Hardware has been but one challenge for those wanting to read Funhouse; another is software. Built on the Classic operating system, McDaid’s hypermedia work became inaccessible to readers who purchased Macintosh computers beginning 2002 when the Apple Corporation ceased to offer computers with the Classic operating system. This means that for over 20 years only readers who held on to their legacy computers and software could enjoy the full experience of Funhouse.
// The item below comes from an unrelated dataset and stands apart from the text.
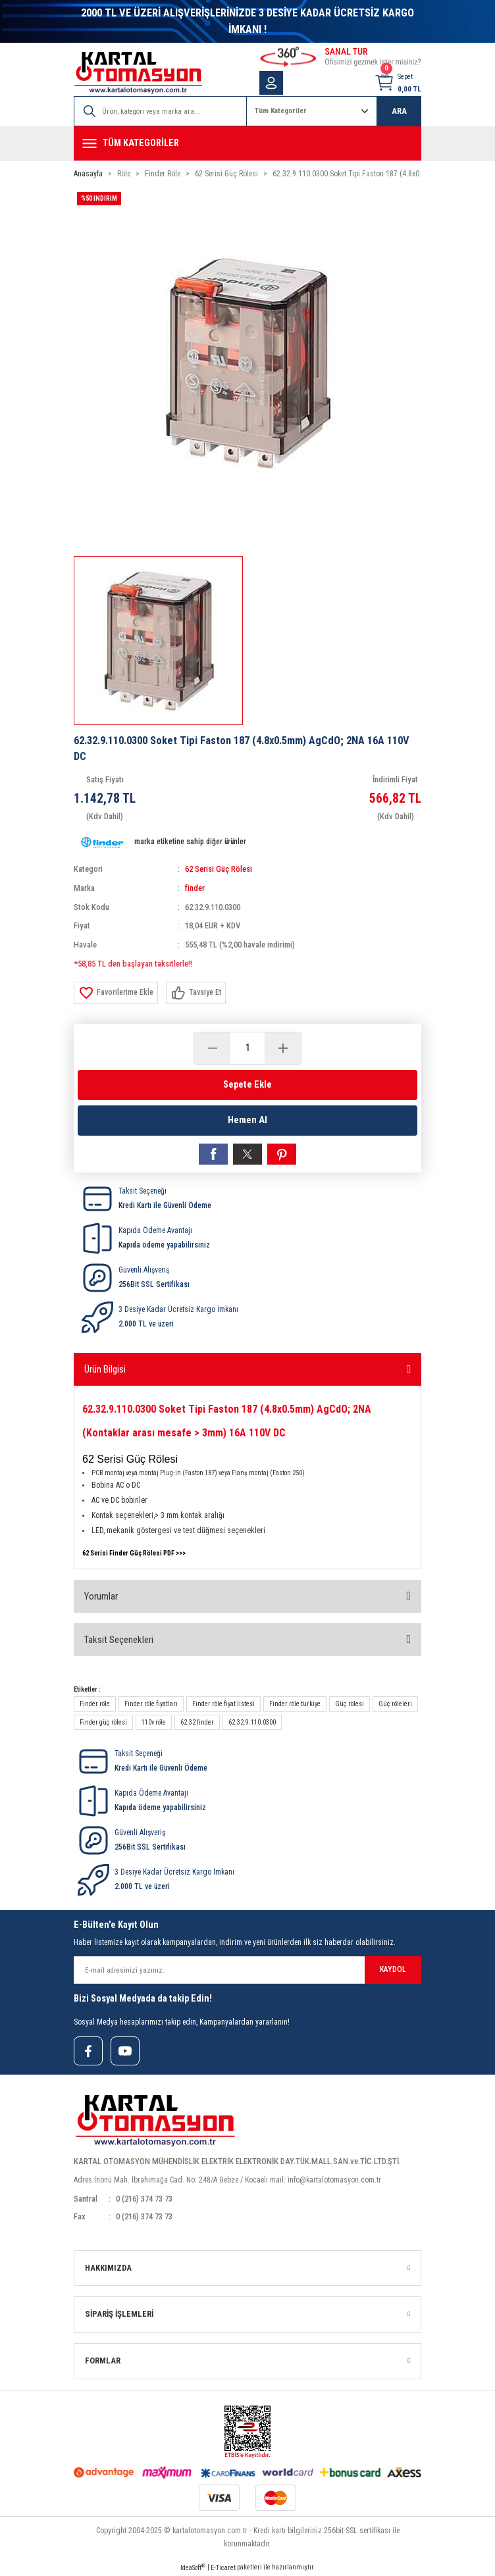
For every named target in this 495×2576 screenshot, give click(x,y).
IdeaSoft (192, 2567)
McDaid using a computer to view the Funhouse
John McDaid during his Traversal of Uncle Buddy's Phantom Funhouse in 2013.
John McDaid points at a projector screen of the pitch proposal
John McDaid talking to students in the 2022 fall Senior Seminar class about Funhouse

Current Development of Funhouse

During the summer of 2022 McDaid reached out to Dene Grigar, Director of the Electronic Literature Lab (ELL) and the Creative Media & Digital Culture (CMDC) at Washington State University Vancouver, to see if she would be interested in working with him to create an archival version of Funhouse playable on the Web for a contemporary audience. ELL had just completed new Web editions of Richard Holeton’s Figurski at Findhorn on Acid and Moulthrop’s Victory Garden—both also published by Eastgate Systems, Inc.—and, so, was keen to reconstruct Funhouse, one of Grigar’s favorite hypertexts and one of the four she and Moulthrop featured in their Pathfinders project (2015) and Traversals book (The MIT Press, 2017).

The lab brought the 28 fall graduates of The CMDC’s Senior Seminar course that Grigar taught in fall 2022 to the project. Steeped in digital media theory and history, as well as trained in media production, these students were primed to take on the challenge of making a version of Funhouse for the Web. By the end of the fall semester, the students completed all but Emily’s Haunthouse of the Funhouse environment, a level that the lab will complete in the spring for McDaid.